Everyday Health spoke with Dr. Larkin about the rise of Menopause Inc. — the good, the harmless (but ultimately useless), and the scammy.
Everyday Health: What do you make of the fact that menopause is having a moment? Why now?
Dr. Lisa Larkin: So I’m an old doctor now, right? I’ve been practicing for [over] 32 years. And I have to tell you, hormone therapy has defined my professional career.
When I started practicing, the data was all pro-hormones. I was giving all my patients hormones, because we believed hormones benefited women — even women at high risk of cardiovascular disease. We believed more women benefited from hormones than were harmed.
Then, in 2002, the Women’s Health Initiative study comes out, which said that hormone replacement therapy had more risks than benefits for women. And it goes from everyone prescribing hormones to nobody prescribing hormones.

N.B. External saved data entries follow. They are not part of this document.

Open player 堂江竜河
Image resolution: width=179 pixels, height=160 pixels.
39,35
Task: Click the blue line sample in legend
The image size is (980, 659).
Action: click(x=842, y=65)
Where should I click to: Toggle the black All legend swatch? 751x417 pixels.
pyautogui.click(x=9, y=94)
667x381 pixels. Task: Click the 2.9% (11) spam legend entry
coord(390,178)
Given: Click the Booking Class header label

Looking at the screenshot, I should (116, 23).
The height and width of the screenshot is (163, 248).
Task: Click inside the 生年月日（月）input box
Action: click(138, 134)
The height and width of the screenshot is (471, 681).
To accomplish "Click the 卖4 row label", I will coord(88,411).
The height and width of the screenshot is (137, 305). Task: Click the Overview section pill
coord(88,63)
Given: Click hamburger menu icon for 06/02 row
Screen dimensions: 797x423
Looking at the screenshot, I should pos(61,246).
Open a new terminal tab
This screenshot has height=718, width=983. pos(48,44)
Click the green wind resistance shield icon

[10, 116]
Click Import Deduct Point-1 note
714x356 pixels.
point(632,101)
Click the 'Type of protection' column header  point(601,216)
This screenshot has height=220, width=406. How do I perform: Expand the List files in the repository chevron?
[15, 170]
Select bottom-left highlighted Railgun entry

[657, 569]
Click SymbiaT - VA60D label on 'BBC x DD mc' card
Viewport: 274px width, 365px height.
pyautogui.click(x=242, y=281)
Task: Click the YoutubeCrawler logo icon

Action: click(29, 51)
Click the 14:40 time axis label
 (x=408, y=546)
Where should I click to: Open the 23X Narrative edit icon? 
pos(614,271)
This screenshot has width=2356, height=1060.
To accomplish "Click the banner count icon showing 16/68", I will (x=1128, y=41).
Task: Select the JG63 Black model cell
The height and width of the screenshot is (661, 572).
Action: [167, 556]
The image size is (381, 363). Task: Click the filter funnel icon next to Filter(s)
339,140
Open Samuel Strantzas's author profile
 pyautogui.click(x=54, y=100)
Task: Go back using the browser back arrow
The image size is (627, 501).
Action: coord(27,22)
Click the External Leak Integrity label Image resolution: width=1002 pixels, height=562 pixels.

I just cringe every day. You’ve got very influential celebrities touting products that have no data.
EH: What are some red flags to look out for when evaluating menopause products on the market?
LL: I want to start with supplements, because that’s really what you need to be most skeptical about. When you’re looking at the ingredients, if you see a phrase like “proprietary blend,” that means you don’t really know what’s in there. That’s a huge red flag for me.
Supplements are generally safe for healthy people. They’re probably not doing anything harmful — you’re just making expensive urine. For a 35-year-old who is healthy and on no medications, taking supplements is probably not harmful, even these ones with a proprietary blend.
But where I get concerned is for patients who are on medications. When you have a breast cancer survivor who’s on five different medications, we have no idea what those drugs are doing in combination with these supplements. If you’re a patient who has health issues and is on other drugs, I really encourage you not to buy supplements online and to have a physician involved in your care.
EH: What about beauty products? Any potential harm there?
LL: I have less of an issue with somebody putting stuff on their face, in terms of the safety. I tell my patients to focus on what has the data. You don’t need all this expensive stuff. But if you like the smell, if you like the way it feels — fine.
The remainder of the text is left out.